Data in this exercise section start

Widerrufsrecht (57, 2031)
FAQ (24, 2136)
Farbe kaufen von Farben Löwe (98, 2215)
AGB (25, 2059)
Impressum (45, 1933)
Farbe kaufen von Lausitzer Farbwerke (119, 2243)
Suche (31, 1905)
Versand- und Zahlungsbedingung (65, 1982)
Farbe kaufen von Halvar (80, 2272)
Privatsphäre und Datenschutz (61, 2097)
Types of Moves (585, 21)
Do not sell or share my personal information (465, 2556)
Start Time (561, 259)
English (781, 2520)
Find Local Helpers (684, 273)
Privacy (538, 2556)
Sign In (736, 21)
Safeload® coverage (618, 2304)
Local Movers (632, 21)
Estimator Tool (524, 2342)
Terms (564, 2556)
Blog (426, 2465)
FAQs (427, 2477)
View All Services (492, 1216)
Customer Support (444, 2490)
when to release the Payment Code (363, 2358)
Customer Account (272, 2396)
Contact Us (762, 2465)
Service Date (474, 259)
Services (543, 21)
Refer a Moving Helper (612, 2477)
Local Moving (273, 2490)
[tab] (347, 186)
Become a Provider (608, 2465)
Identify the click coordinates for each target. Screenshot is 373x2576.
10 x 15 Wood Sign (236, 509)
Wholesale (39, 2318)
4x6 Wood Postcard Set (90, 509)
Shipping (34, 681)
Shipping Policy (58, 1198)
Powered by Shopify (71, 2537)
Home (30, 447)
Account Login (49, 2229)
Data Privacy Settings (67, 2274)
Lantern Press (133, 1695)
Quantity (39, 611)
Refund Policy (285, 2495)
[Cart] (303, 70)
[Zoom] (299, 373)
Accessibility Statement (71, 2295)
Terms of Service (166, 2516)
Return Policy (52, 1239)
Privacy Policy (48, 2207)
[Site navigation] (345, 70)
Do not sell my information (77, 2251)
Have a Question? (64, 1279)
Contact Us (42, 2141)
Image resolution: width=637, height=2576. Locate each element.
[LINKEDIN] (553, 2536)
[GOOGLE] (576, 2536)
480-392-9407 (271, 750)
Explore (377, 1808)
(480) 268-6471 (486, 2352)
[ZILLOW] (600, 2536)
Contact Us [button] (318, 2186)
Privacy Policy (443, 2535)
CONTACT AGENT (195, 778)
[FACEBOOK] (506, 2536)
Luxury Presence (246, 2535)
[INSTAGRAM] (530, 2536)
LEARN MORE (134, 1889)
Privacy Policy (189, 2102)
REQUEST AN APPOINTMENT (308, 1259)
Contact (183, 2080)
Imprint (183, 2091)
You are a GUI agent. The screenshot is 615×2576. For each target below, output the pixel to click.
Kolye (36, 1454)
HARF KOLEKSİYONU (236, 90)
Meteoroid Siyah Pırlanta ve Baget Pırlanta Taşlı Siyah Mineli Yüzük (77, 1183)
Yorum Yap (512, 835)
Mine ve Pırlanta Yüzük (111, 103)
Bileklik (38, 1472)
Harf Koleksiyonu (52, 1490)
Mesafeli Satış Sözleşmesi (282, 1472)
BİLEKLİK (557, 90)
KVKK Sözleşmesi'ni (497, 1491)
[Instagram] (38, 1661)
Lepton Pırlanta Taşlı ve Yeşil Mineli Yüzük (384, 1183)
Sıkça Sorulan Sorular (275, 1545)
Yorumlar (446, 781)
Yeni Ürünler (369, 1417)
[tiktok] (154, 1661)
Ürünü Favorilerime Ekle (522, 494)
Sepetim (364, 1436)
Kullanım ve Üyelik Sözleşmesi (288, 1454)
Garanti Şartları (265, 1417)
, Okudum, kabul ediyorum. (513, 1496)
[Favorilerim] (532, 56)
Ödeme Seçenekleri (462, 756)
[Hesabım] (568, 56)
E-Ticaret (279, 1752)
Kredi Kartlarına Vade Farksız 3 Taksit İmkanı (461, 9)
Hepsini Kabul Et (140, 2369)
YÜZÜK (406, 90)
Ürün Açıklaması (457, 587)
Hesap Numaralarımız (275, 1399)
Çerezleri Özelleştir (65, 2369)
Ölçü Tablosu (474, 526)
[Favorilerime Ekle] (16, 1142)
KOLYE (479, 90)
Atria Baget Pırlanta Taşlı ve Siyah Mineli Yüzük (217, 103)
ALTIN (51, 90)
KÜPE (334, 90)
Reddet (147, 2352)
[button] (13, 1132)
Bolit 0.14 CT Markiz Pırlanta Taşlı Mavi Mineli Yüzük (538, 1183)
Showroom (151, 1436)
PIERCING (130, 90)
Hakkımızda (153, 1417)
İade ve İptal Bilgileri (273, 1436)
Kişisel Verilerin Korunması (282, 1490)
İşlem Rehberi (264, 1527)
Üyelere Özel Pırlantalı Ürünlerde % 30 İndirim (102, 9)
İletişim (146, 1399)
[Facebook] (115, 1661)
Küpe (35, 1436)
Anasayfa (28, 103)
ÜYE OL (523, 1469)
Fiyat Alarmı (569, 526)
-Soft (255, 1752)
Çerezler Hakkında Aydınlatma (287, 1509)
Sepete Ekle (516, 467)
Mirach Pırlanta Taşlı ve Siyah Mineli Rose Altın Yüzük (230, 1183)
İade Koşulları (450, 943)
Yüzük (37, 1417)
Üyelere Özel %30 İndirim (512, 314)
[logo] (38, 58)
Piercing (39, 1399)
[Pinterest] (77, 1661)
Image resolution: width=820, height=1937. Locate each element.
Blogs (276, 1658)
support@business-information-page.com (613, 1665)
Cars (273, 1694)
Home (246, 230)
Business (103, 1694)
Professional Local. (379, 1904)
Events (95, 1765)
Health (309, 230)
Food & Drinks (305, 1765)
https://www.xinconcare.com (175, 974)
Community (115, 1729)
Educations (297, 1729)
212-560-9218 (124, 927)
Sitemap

Data in this exercise section end

**Task details:** The records above must be written out again exactly.

**Response to this task:**
Widerrufsrecht (57, 2031)
FAQ (24, 2136)
Farbe kaufen von Farben Löwe (98, 2215)
AGB (25, 2059)
Impressum (45, 1933)
Farbe kaufen von Lausitzer Farbwerke (119, 2243)
Suche (31, 1905)
Versand- und Zahlungsbedingung (65, 1982)
Farbe kaufen von Halvar (80, 2272)
Privatsphäre und Datenschutz (61, 2097)
Types of Moves (585, 21)
Do not sell or share my personal information (465, 2556)
Start Time (561, 259)
English (781, 2520)
Find Local Helpers (684, 273)
Privacy (538, 2556)
Sign In (736, 21)
Safeload® coverage (618, 2304)
Local Movers (632, 21)
Estimator Tool (524, 2342)
Terms (564, 2556)
Blog (426, 2465)
FAQs (427, 2477)
View All Services (492, 1216)
Customer Support (444, 2490)
when to release the Payment Code (363, 2358)
Customer Account (272, 2396)
Contact Us (762, 2465)
Service Date (474, 259)
Services (543, 21)
Refer a Moving Helper (612, 2477)
Local Moving (273, 2490)
[tab] (347, 186)
Become a Provider (608, 2465)
Identify the click coordinates for each target. Screenshot is 373x2576.
10 x 15 Wood Sign (236, 509)
Wholesale (39, 2318)
4x6 Wood Postcard Set (90, 509)
Shipping (34, 681)
Shipping Policy (58, 1198)
Powered by Shopify (71, 2537)
Home (30, 447)
Account Login (49, 2229)
Data Privacy Settings (67, 2274)
Lantern Press (133, 1695)
Quantity (39, 611)
Refund Policy (285, 2495)
[Cart] (303, 70)
[Zoom] (299, 373)
Accessibility Statement (71, 2295)
Terms of Service (166, 2516)
Return Policy (52, 1239)
Privacy Policy (48, 2207)
[Site navigation] (345, 70)
Do not sell my information (77, 2251)
Have a Question? (64, 1279)
Contact Us (42, 2141)
Image resolution: width=637, height=2576. Locate each element.
[LINKEDIN] (553, 2536)
[GOOGLE] (576, 2536)
480-392-9407 (271, 750)
Explore (377, 1808)
(480) 268-6471 (486, 2352)
[ZILLOW] (600, 2536)
Contact Us [button] (318, 2186)
Privacy Policy (443, 2535)
CONTACT AGENT (195, 778)
[FACEBOOK] (506, 2536)
Luxury Presence (246, 2535)
[INSTAGRAM] (530, 2536)
LEARN MORE (134, 1889)
Privacy Policy (189, 2102)
REQUEST AN APPOINTMENT (308, 1259)
Contact (183, 2080)
Imprint (183, 2091)
You are a GUI agent. The screenshot is 615×2576. For each target below, output the pixel to click.
Kolye (36, 1454)
HARF KOLEKSİYONU (236, 90)
Meteoroid Siyah Pırlanta ve Baget Pırlanta Taşlı Siyah Mineli Yüzük (77, 1183)
Yorum Yap (512, 835)
Mine ve Pırlanta Yüzük (111, 103)
Bileklik (38, 1472)
Harf Koleksiyonu (52, 1490)
Mesafeli Satış Sözleşmesi (282, 1472)
BİLEKLİK (557, 90)
KVKK Sözleşmesi'ni (497, 1491)
[Instagram] (38, 1661)
Lepton Pırlanta Taşlı ve Yeşil Mineli Yüzük (384, 1183)
Sıkça Sorulan Sorular (275, 1545)
Yorumlar (446, 781)
Yeni Ürünler (369, 1417)
[tiktok] (154, 1661)
Ürünü Favorilerime Ekle (522, 494)
Sepetim (364, 1436)
Kullanım ve Üyelik Sözleşmesi (288, 1454)
Garanti Şartları (265, 1417)
, Okudum, kabul ediyorum. (513, 1496)
[Favorilerim] (532, 56)
Ödeme Seçenekleri (462, 756)
[Hesabım] (568, 56)
E-Ticaret (279, 1752)
Kredi Kartlarına Vade Farksız 3 Taksit İmkanı (461, 9)
Hepsini Kabul Et (140, 2369)
YÜZÜK (406, 90)
Ürün Açıklaması (457, 587)
Hesap Numaralarımız (275, 1399)
Çerezleri Özelleştir (65, 2369)
Ölçü Tablosu (474, 526)
[Favorilerime Ekle] (16, 1142)
KOLYE (479, 90)
Atria Baget Pırlanta Taşlı ve Siyah Mineli Yüzük (217, 103)
ALTIN (51, 90)
KÜPE (334, 90)
Reddet (147, 2352)
[button] (13, 1132)
Bolit 0.14 CT Markiz Pırlanta Taşlı Mavi Mineli Yüzük (538, 1183)
Showroom (151, 1436)
PIERCING (130, 90)
Hakkımızda (153, 1417)
İade ve İptal Bilgileri (273, 1436)
Kişisel Verilerin Korunması (282, 1490)
İşlem Rehberi (264, 1527)
Üyelere Özel Pırlantalı Ürünlerde % 30 İndirim (102, 9)
İletişim (146, 1399)
[Facebook] (115, 1661)
Küpe (35, 1436)
Anasayfa (28, 103)
ÜYE OL (523, 1469)
Fiyat Alarmı (569, 526)
-Soft (255, 1752)
Çerezler Hakkında Aydınlatma (287, 1509)
Sepete Ekle (516, 467)
Mirach Pırlanta Taşlı ve Siyah Mineli Rose Altın Yüzük (230, 1183)
İade Koşulları (450, 943)
Yüzük (37, 1417)
Üyelere Özel %30 İndirim (512, 314)
[logo] (38, 58)
Piercing (39, 1399)
[Pinterest] (77, 1661)
Image resolution: width=820, height=1937. Locate each element.
Blogs (276, 1658)
support@business-information-page.com (613, 1665)
Cars (273, 1694)
Home (246, 230)
Business (103, 1694)
Professional Local. (379, 1904)
Events (95, 1765)
Health (309, 230)
Food & Drinks (305, 1765)
https://www.xinconcare.com (175, 974)
Community (115, 1729)
Educations (297, 1729)
212-560-9218 (124, 927)
Sitemap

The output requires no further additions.